AIM OF THE EXERCISE | Copy the rows from the line with "Given: Click the 配置连接完成页 breadcrumb link" through the line with "should pyautogui.click(x=365, y=356).", both included, and swap "torch light icon" for "flashlight icon" while keeping everything else the same.

Word and element location data |
####################
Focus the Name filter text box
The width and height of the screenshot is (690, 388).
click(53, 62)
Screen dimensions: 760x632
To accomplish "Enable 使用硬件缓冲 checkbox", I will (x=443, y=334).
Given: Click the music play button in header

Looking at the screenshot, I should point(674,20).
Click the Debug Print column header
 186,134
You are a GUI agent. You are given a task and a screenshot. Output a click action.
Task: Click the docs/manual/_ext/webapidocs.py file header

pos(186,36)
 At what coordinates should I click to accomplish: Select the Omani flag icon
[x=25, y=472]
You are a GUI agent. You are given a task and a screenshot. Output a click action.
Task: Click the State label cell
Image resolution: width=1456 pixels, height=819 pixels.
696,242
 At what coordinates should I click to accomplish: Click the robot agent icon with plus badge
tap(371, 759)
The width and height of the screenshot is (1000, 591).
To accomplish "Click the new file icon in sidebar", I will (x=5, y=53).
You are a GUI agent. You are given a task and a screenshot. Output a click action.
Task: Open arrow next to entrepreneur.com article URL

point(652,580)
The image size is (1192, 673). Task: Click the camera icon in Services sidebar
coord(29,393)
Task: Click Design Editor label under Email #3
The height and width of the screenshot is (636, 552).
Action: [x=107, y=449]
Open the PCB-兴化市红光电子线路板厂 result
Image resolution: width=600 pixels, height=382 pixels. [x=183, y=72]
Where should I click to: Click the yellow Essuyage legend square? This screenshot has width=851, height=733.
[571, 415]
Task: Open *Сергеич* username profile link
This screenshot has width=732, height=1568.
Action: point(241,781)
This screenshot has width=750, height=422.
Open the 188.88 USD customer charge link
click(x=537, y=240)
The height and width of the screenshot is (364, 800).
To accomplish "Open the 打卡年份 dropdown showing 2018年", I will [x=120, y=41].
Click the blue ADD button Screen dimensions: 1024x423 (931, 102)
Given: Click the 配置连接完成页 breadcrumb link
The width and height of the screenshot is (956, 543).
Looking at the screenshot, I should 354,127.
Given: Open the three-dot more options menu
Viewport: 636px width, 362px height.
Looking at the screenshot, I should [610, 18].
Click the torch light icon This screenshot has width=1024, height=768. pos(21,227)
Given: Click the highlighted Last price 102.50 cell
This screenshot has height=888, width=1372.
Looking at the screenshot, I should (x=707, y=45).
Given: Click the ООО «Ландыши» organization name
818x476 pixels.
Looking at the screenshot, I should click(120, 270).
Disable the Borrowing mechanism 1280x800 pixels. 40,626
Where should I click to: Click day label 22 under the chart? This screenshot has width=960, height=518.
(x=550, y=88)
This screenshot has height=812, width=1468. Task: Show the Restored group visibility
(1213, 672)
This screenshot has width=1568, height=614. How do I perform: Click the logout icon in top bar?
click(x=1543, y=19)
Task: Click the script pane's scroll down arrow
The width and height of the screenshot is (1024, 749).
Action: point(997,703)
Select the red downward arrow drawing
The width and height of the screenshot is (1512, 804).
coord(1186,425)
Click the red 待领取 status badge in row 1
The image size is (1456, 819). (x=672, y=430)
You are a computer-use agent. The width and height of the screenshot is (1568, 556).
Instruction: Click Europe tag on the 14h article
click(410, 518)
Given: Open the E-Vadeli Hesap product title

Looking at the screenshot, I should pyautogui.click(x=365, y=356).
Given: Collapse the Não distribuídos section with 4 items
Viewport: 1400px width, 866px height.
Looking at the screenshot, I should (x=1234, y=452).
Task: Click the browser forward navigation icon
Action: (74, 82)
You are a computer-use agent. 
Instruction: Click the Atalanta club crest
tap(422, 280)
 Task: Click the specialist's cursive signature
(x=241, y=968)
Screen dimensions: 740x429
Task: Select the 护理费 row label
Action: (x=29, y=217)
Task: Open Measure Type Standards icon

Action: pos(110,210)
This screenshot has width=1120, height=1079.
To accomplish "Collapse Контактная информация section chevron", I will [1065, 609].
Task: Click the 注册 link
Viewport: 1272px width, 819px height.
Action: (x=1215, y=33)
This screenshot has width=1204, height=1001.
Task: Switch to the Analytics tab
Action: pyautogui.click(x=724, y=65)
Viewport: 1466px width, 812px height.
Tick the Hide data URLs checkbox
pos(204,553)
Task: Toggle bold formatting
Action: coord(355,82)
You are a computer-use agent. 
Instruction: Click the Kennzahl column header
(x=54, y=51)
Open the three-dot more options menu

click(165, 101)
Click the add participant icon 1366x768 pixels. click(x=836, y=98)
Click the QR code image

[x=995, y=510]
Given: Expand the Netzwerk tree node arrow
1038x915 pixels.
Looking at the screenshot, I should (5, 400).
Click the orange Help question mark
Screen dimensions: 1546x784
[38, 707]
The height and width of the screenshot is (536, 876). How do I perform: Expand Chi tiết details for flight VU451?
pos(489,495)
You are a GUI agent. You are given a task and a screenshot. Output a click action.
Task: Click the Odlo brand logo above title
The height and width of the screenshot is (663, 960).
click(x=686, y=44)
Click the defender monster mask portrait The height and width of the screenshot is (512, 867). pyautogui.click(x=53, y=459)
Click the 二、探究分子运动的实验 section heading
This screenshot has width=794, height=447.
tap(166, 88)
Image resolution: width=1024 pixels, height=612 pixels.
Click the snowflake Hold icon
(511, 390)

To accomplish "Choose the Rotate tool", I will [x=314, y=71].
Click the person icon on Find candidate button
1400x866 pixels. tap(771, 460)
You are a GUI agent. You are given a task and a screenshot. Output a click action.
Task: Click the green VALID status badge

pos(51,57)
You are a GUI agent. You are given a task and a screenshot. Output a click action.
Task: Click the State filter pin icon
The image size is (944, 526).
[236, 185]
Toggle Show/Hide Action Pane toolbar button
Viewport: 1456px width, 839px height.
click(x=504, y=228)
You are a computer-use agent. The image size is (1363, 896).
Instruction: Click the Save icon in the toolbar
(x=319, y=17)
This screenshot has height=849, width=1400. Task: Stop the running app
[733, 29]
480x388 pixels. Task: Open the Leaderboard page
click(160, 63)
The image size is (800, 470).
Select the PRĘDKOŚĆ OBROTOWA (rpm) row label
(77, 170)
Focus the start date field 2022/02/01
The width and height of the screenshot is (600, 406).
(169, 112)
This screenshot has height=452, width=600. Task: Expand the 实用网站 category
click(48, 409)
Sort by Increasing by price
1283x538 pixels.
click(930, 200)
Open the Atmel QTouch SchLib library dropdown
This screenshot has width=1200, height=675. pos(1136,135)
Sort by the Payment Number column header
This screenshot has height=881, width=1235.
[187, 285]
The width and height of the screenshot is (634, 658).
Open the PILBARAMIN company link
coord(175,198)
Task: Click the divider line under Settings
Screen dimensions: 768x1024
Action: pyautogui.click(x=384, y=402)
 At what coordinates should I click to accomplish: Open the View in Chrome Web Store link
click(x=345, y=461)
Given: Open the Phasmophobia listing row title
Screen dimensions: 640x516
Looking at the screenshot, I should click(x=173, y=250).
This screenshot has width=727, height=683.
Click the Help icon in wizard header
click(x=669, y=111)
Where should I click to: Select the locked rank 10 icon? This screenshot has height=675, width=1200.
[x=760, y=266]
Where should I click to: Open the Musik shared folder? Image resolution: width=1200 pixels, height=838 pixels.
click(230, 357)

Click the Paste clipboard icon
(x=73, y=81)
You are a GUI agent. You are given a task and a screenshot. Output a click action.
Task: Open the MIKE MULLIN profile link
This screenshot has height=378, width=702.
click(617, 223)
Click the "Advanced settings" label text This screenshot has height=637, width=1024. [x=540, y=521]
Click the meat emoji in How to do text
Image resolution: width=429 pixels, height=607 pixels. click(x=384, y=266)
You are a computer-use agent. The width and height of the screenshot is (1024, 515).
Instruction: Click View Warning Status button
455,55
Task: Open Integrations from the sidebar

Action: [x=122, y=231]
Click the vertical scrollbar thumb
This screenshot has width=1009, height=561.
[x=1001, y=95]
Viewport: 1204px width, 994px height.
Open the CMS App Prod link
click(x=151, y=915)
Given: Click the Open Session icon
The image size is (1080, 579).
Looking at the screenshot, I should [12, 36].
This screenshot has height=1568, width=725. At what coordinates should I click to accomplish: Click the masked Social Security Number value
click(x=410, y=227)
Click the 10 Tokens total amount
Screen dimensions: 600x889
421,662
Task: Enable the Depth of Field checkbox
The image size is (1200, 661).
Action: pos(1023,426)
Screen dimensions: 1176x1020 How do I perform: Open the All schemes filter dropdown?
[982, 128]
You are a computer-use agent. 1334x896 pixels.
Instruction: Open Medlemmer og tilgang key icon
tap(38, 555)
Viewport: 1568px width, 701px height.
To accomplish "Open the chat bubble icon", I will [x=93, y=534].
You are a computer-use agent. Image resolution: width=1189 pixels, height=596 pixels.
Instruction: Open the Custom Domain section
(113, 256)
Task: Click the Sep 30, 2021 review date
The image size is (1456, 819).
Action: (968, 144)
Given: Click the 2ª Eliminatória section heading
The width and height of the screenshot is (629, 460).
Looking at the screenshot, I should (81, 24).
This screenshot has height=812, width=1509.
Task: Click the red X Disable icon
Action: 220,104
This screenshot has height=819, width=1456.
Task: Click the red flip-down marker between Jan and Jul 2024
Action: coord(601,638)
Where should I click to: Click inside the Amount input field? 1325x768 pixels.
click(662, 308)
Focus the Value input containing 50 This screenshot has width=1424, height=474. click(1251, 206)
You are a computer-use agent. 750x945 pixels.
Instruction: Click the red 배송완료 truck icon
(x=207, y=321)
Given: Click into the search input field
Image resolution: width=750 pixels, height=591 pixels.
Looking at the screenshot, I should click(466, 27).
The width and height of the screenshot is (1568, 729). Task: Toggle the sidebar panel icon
####################
RESPONSE TO THE EXERCISE |
Given: Click the 配置连接完成页 breadcrumb link
The width and height of the screenshot is (956, 543).
Looking at the screenshot, I should 354,127.
Given: Open the three-dot more options menu
Viewport: 636px width, 362px height.
Looking at the screenshot, I should [610, 18].
Click the flashlight icon This screenshot has width=1024, height=768. pos(21,227)
Given: Click the highlighted Last price 102.50 cell
This screenshot has height=888, width=1372.
Looking at the screenshot, I should (x=707, y=45).
Given: Click the ООО «Ландыши» organization name
818x476 pixels.
Looking at the screenshot, I should click(120, 270).
Disable the Borrowing mechanism 1280x800 pixels. 40,626
Where should I click to: Click day label 22 under the chart? This screenshot has width=960, height=518.
(x=550, y=88)
This screenshot has height=812, width=1468. Task: Show the Restored group visibility
(1213, 672)
This screenshot has width=1568, height=614. How do I perform: Click the logout icon in top bar?
click(x=1543, y=19)
Task: Click the script pane's scroll down arrow
The width and height of the screenshot is (1024, 749).
Action: point(997,703)
Select the red downward arrow drawing
The width and height of the screenshot is (1512, 804).
coord(1186,425)
Click the red 待领取 status badge in row 1
The image size is (1456, 819). (x=672, y=430)
You are a computer-use agent. The width and height of the screenshot is (1568, 556).
Instruction: Click Europe tag on the 14h article
click(410, 518)
Given: Open the E-Vadeli Hesap product title

Looking at the screenshot, I should pyautogui.click(x=365, y=356).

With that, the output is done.